According to godaddy, bash is the shell used by their servers. https://pbs.twimg.com/media/ByWUeobCIAARuNU.png

But in reality, you can bomb fork, DDOS, inject code into webservers that run cgi handler and some other cool stuff

rolf

Member

Re: Bash Bug

Not to hijack the conversation, but this is one of these days where I'm happy that I'm running Windows on my server. I was not directly affected by the SSL bug earlier this year either, although a couple of server processes might have been.
There are other nice things about Windows as well.

Hybrid

Member

Re: Bash Bug

Godaddy shared hosts are still vulnerable after so many hours, unless they did some other workaround.

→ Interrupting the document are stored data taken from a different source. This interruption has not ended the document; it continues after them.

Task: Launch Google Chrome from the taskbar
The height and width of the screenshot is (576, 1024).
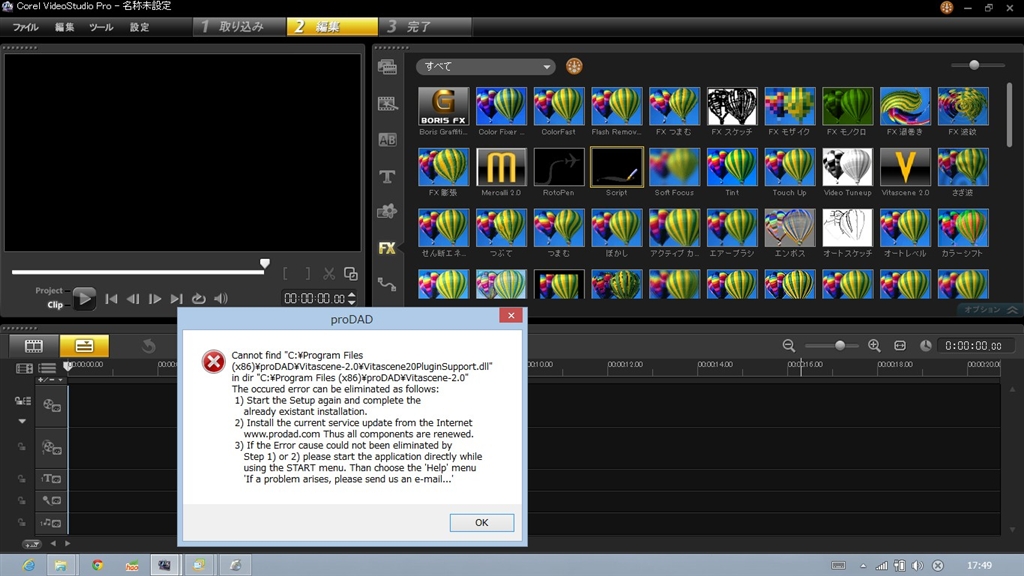Action: click(x=97, y=565)
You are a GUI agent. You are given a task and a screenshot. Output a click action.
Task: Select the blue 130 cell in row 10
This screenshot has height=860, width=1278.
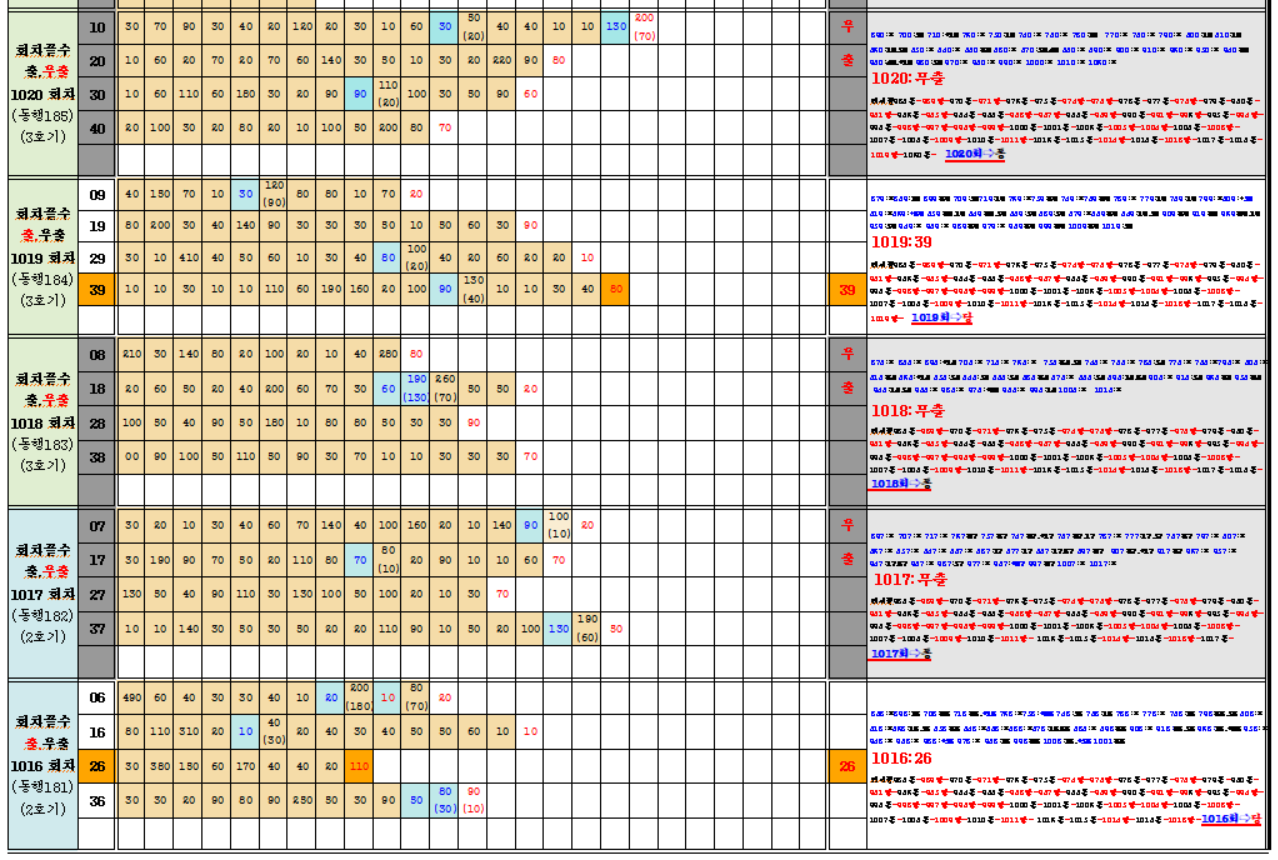[x=616, y=27]
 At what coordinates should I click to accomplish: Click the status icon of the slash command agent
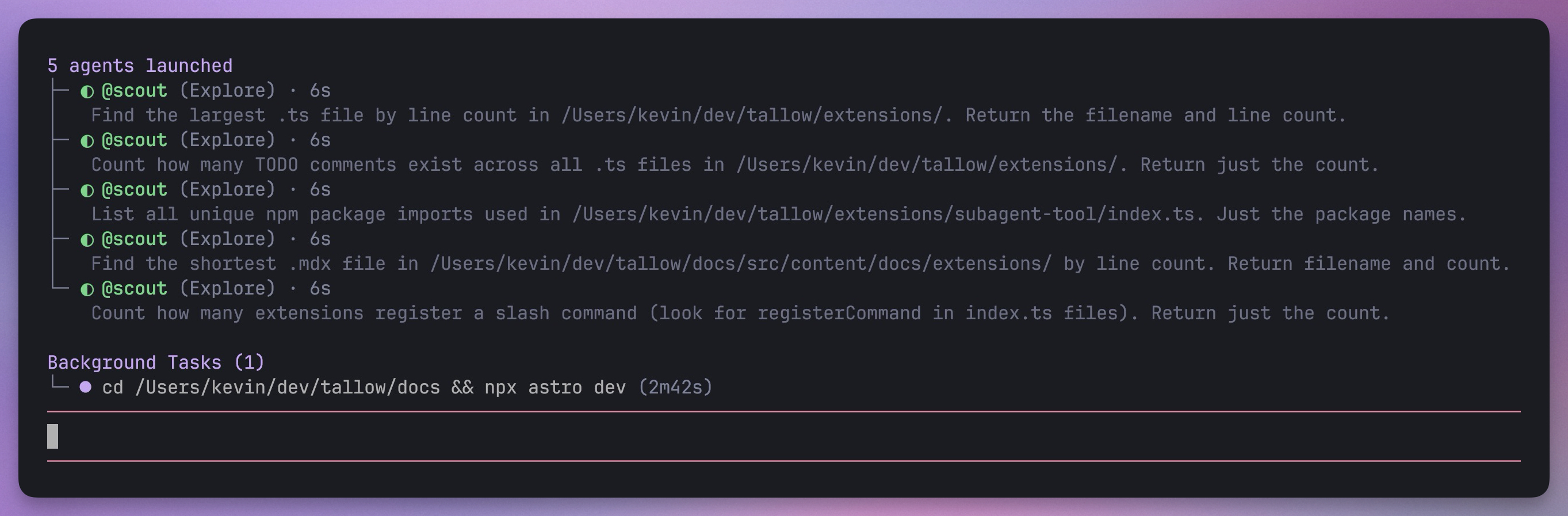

-bash-3.2$ env x='() { :;}; echo vulnerable'  bash -c "echo vun"
vulnerable
vun

Last edited by Hybrid (September 25 2014)

arithma

Member

Re: Bash Bug

Not to hijack the conversation, but this is one of these days where I'm happy that I'm running Windows on my server. I was not directly affected by the SSL bug earlier this year either, although a couple of server processes might have been.
There are other nice things about Windows as well.

Not to beat down on Microsoft or you, but Microsoft does still have its fair share of vulnerabilities, some of them spooky.
http://www.cvedetails.com/vulnerability … osoft.html

Anyway, Microsoft is becoming less of a major target with all the move to Android and Linux Servers...

Last edited by arithma (September 25 2014)

hussam

Member

Re: Bash Bug

It is fixed in bash 4.3.25
http://ftp.gnu.org/gnu/bash/bash-4.3-patches/bash43-025
I just compiled and installed the update on my computer.

Hybrid

Member

Re: Bash Bug

A final patch has been released earlier today. If you patched yesterday, you are required to re-patch today.

Some mirrors are still getting updated though.
More info:
https://rhn.redhat.com/errata/RHSA-2014-1306.html
https://bugs.debian.org/cgi-bin/bugrepo … =762760#56

To test if your server is vulnerable:

CVE-2014-6271 (Yesterday's patch)

env x='() { :;}; echo vulnerable'  bash -c "echo vun"

you're vulnerable if the output is:
vulnerable
vun

CVE-2014-7169

env X='() { (a)=>\' sh -c "echo date"; cat echo

You're vulnerable if a file is created called "echo" containing the current date

hussam

Member

Re: Bash Bug

Can't find a new patch http://ftp.gnu.org/gnu/bash/bash-4.3-patches/

Hybrid

Member

Re: Bash Bug

Can't find a new patch http://ftp.gnu.org/gnu/bash/bash-4.3-patches/

Compiling the last version from the source is not vulnerable as far as I know.

But I meant if you're updating from the repos, you have to re-update because the patch that were released yesterday were incomplete.

samer

Admin

Re: Bash Bug

Thank you for the heads-up Hybrid. The Debian wheezy repos have been updated with the properly patched version.